In my opinion the Commissioner was justified in refusing the taxpayer the right to amortize an alleged, but unproven, bond discount, wherefore, the judgment of the District Court should be affirmed.
[1] The then Collector no longer held office at the time suit was brought so the action is against the United States. 28 U.S.C.A. § 41(20).
[2] D.C.N.J.1941, 39 F. Supp. 334.
[3] Treas. Reg. 65, Art. 545(3) (a), Revenue Act of 1924. The same Regulations applied under former Acts: Treas. Reg. 62, Art. 545(3) (a), Revenue Act of 1921; Treas. Reg. 45, Art. 544(3) (a), Revenue Act of 1918; Treas. Reg. 33, Rev. Art. 150, Revenue Act of 1916, as amended by the Act of 1917. The current Regulation on this point is Treas. Reg. 103 § 19.22(a)-18(3) (a).
[4] It should be noted in this connection that $20,000 face amount of the taxpayer's bonds were issued in May, 1922 at a discount of 6.86% and that $7,500,000 face amount of these bonds were issued in November, 1922 at a discount of 8.50%. It will be observed from a study of the month by month sales of the Series A and Series B Preferred Stocks of the Securities Company and the prices at which the bonds of the taxpayer were sold during the same period, that the selling prices of the bonds bear a close relationship to the selling prices of the stocks and that the prices at which the bonds were sold in 1922 may be closely correlated to the discounts at which the bonds were actually issued.
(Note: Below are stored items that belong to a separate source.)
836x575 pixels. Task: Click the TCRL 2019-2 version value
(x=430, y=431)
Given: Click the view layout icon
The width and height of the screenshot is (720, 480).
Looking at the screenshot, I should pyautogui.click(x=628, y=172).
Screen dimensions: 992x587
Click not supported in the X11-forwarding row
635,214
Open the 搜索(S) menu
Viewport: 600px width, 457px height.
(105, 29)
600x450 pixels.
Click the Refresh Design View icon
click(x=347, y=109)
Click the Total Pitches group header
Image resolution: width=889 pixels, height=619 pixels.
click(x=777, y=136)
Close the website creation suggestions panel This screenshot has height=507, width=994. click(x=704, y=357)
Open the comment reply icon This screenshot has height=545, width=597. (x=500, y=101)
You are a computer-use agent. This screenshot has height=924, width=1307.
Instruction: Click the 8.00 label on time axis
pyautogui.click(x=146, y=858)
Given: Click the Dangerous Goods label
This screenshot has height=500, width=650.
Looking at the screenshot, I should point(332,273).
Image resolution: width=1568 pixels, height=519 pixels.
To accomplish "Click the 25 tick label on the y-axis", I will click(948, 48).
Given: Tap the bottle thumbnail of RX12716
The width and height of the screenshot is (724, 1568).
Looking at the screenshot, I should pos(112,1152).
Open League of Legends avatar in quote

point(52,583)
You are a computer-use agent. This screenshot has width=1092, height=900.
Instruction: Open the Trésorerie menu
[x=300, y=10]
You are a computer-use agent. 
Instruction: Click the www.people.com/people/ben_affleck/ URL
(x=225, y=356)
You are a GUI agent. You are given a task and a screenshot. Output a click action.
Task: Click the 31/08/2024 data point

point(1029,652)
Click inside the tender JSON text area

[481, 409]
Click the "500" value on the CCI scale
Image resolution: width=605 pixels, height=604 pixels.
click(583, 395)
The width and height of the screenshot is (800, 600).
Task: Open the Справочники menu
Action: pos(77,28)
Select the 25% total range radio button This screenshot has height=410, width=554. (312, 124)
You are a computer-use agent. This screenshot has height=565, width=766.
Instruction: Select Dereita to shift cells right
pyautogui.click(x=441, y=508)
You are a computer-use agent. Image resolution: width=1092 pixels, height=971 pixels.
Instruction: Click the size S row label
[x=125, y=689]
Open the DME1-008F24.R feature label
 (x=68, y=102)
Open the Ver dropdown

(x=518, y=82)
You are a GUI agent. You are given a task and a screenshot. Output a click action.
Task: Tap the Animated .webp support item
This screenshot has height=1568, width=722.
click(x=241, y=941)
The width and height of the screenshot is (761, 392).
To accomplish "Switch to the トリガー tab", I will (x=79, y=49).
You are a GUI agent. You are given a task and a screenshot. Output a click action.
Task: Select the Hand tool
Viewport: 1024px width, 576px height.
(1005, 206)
We think that this affords a very high degree of proof that the premium at which bonds were offered in exchange for the stock represented values expressed in terms of dollars and cents and not values arrived at because the taxpayer desired to dissolve the Securities Company.
[5] Accountants' Handbook (2d Ed., 1932) 890-892; 2 Kester, Accounting Theory and Practice (1925) 199; Newlove, Smith and White, Intermediate Accounting (1939) 296; Paton, Advanced Accounting (1941) Ch. 27; Schmidt, Theory and Mechanics of Accounting (2d Ed. 1937) 314.
[6] Although Treas. Reg. 45, Art. 544(3) (a) provided that discount was deductible "as interest", the 1920 edition of the same Regulation omitted this reference to interest. Treas. Reg. 45, Art. 544(3) (a), (1920 Ed.). However it is again found in Regulations 62 and 65 cited above.
[7] See discussion of theory underlying deduction of discount in Mertens, Law of Federal Income Taxation (Supp. 1939) pp. 227, 228.
[8] 1920, O.D. 475, 2 C.B. 211.
[9] Under the taxpayer's view, the same sum represents the discount and is taxable to the bondholder and deductible by the obligor. If the stocks or bonds are sold, the basis is determined as of the same time and the gain, if any, is taxable. The only discordant note is that the investor may not amortize the discount. New York Life Insurance Co. v. Edwards, 1926, 271 U.S. 109, 46 S. Ct. 436, 70 L. Ed. 859; Corn Exchange Bank v. Commissioner of Internal Revenue, 1927, 6 B.T.A. 158. This has been severely criticized by accountants who prefer to amortize discount on the investor's books. Accountants' Handbook (2d Ed. 1932) pp. 339, 340. 2 Kester, Accounting Theory and Practice (2d Ed.1925) pp. 199-201; Newlove, Smith and White, Intermediate Accounting (1939) 205; Paton, Advanced Accounting (1941) 196.